Similarly, Bland (2011) includes the language feature of syllables in this text. The author does this through the rhythm of the words. For example, “pack up your games, dismantle your toys”. When reading this, the audience naturally breaks this line into two parts, each containing four syllables. The use of syllables also helps with phonological awareness (Winch et al., 2010). Bland (2011) uses the syllables to put rhythm into his writing. The rhythm allows children to become engaged with the text.
Finally, Bland (2011) cleverly uses onomatopoeia to build the story. This is shown through the use of the words “knock. Knock.”, “crash!” and “rattle rattle” (Bland, 2011). The inclusion of these words adds a dimension to the story where the reader is able to relate to the sounds described. It is through this tactic that the author, once again, has the opportunity to capture the children’s attention.

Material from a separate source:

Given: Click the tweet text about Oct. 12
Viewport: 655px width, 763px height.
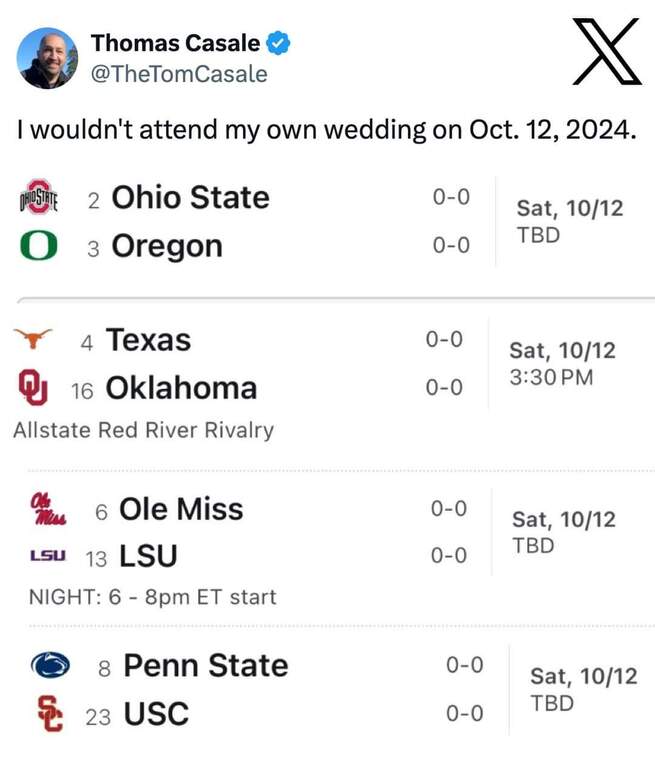Looking at the screenshot, I should (327, 130).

The aunties three is fine example of how language features in children’s literature can be used to develop their skills and enhance the enjoyment as a reader. Teachers should take these considerations into mind when deciding the types of texts they include in the classroom activities, as the opportunity for literacy advancement is immense.
Allor, J. & McCathren, R. (2003). Developing emergent literacy skills through storybook reading. Intervention in School and Clinic, 39, 72-79. Retrieved from http://www.readitonceagain.com/articles/Developing%20Literacy%20through%20storybook%20reading.pdf
Australian Curriculum and Reporting Authority. (2013). The Australian Curriculum: English. Retrieved from http://www.australiancurriculum.edu.au/English/Literature
Bland, N. (2011). The aunties three. Gosford, NSW: Scholastic Press.
Winch, G., Johnston, R., March, P., Ljungdahl, L., & Holliday, M. (2010). Literacy: Reading, writing and children’s literature (4th ed.). South Melbourne, VIC: Oxford University Press.